=== Section Start ===

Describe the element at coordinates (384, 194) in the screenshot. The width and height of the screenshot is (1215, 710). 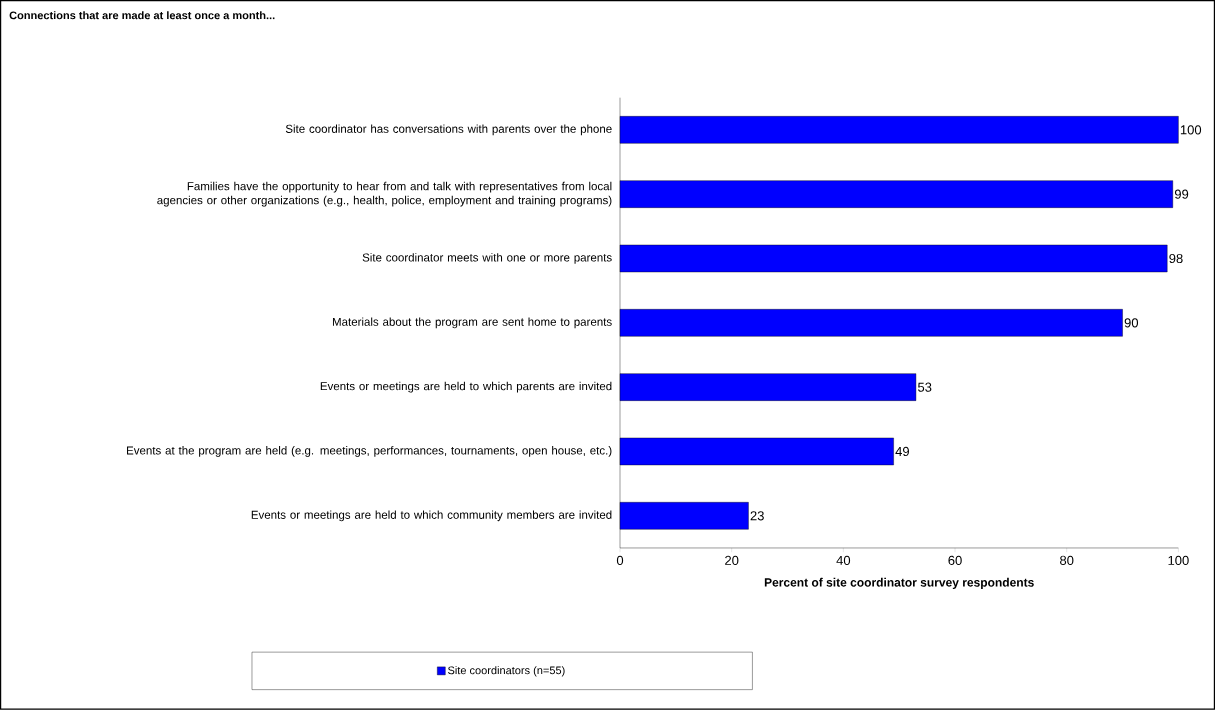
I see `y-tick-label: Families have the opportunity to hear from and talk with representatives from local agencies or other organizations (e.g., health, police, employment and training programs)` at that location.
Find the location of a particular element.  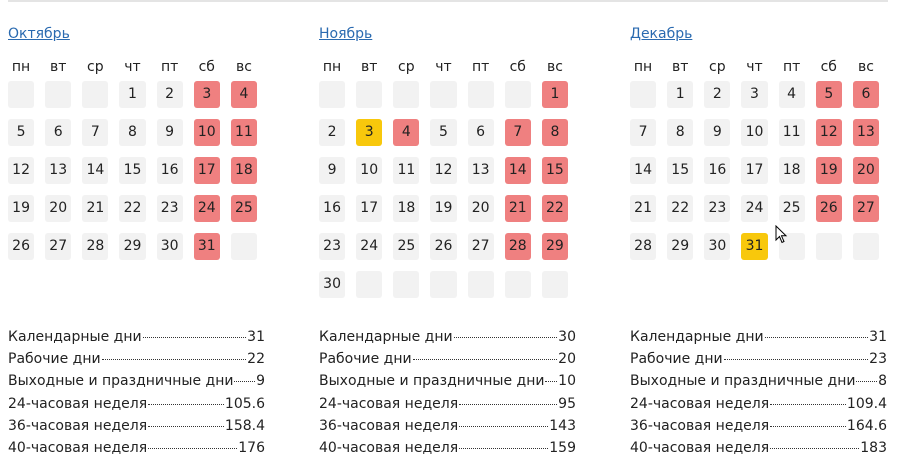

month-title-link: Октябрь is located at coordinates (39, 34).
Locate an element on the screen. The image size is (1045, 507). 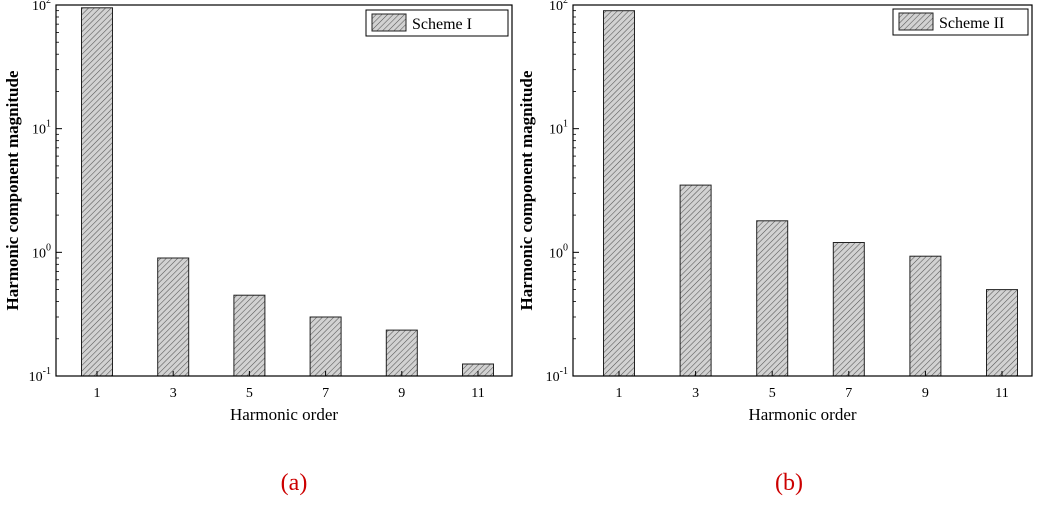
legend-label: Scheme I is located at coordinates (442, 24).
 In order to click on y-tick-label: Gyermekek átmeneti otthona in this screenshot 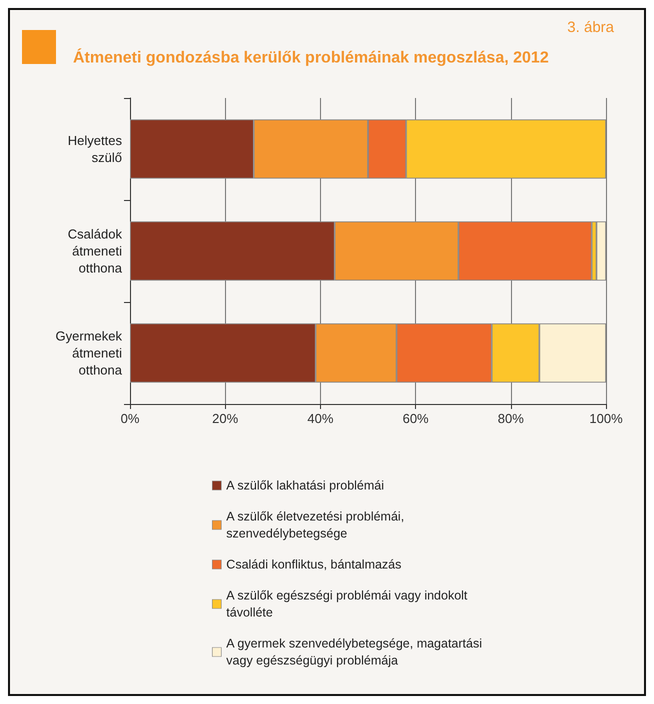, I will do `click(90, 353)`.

=== Section End ===

Activity -
Copy the entries word for word, from the first line through the line containing "at that location.", and omit the pictures.

Task answer -
Describe the element at coordinates (384, 194) in the screenshot. The width and height of the screenshot is (1215, 710). 
I see `y-tick-label: Families have the opportunity to hear from and talk with representatives from local agencies or other organizations (e.g., health, police, employment and training programs)` at that location.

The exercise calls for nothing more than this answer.